IAMX. Das Projekt von Chris Corner, dem Sänger der ehemaligen Sneaker Pimps. Er hat im Mai diesen Jahres mit „Kingdom Of Welcome Addiction“ sein bereits drittes Album herausgebracht und den Eindruck fundiert, dass er seine Musik mit Leidenschaft macht. Doch was treibt ihn an? Was beschäftigt ihn? Und nicht zuletzt: Wie geht es mit IAMX weiter und wie verlaufen die Konzerte aktuell? Um all diese Fragen zu beantworten trafen wir uns mit Chris Corner vor seinem Konzert in Hamburg zu einem persönlichen Gespräch.

Heute Abend ist dein letztes Deutschland-Konzert hier in Hamburg. Wie war die Tour?

Chris: Überraschend gut. Wir haben schon eine Weile nicht mehr in Deutschland getourt und ich hatte viel weniger Erwartungen an die Shows gehabt. Deutschland ist eigentlich kein leichtes Land zum Touren, ähnlich wie England. Anfänglich spielt man in kleinen, beschissenen Clubs und wird schlecht behandelt. Aber es lief wirklich gut diesmal, die Shows waren stets schön besucht und wir haben dem Publikum alles gegeben, was ins uns steckt. Es war wirklich so, dass wir jeden Abend richtig Lust hatten, das wieder zu tun und dem Publikum wieder zu zeigen, wer wir sind und was IAMX bedeutet. Fühlt sich an, als hätten wir es einen Schritt weiter geschafft dieses Mal.

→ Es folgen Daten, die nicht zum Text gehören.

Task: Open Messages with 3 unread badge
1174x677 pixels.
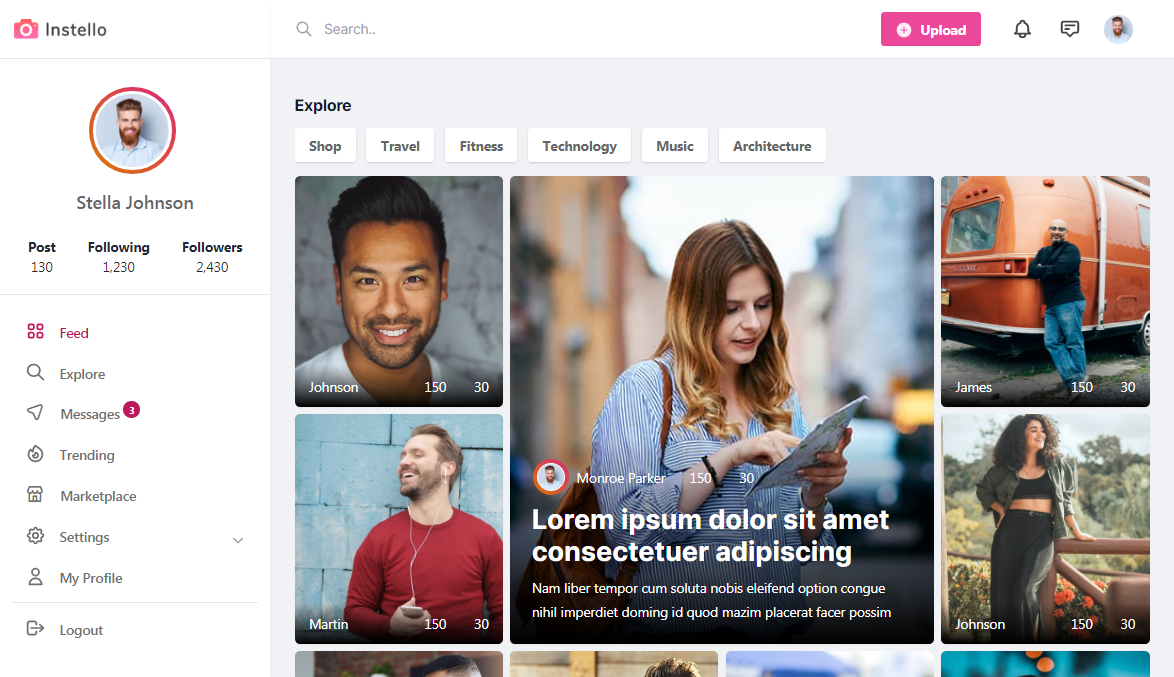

Ich hab auf Youtube ein Video gesehen, in dem du die Tour ankündigst und sagst, dass Deutschland einen musikalischen Arschtritt nötig hat. Warum denkst du so?

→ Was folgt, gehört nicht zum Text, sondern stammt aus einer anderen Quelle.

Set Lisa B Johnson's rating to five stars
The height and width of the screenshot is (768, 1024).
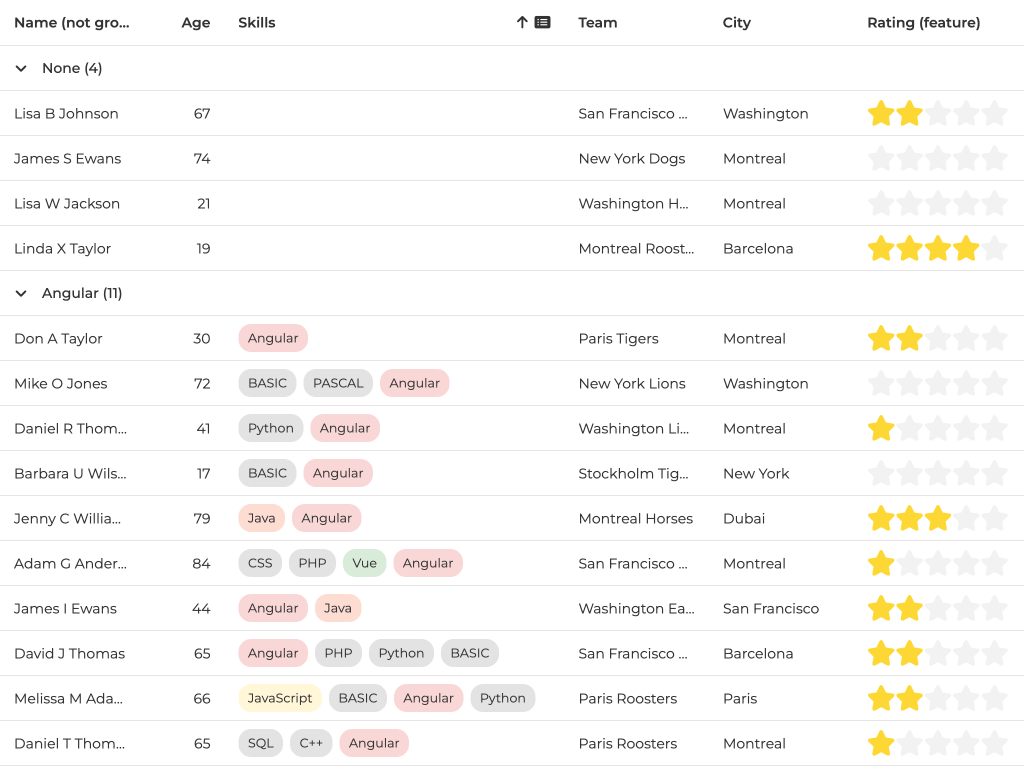[x=994, y=113]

Chris: Oh, ja! Ich denke jedes Land hat einen Arschtritt nötig, nicht nur Deutschland. Aber ich wollte mit dem Video eben vor allem die Deutschen ansprechen, da ja eine Deutschland-Tour vor der Tür stand. Das Video an sich ist natürlich eher witzig, aber den Gedanken dahinter sollte man noch erläutern: Ich glaube, dass fast jeder Kultur ein bisschen mehr unabhängiges Denken gut tun würde. Ich richte mich damit an alle Leute, die ein bisschen alternativ sind und nicht immer mit dem Strom gehen, so wie du mit Sicherheit auch. Du hast dir das Video ja angeschaut, es hat dich interessiert. So war das gedacht, dass Leute, wie wir es sind, sich besser repräsentiert fühlen können in der Gesellschaft.

Heute Abend spielst du im Grünspan, was ein Club mittlerer Größe ist. Was gefällt dir generell mehr: Große Hallen oder kleinere Venues?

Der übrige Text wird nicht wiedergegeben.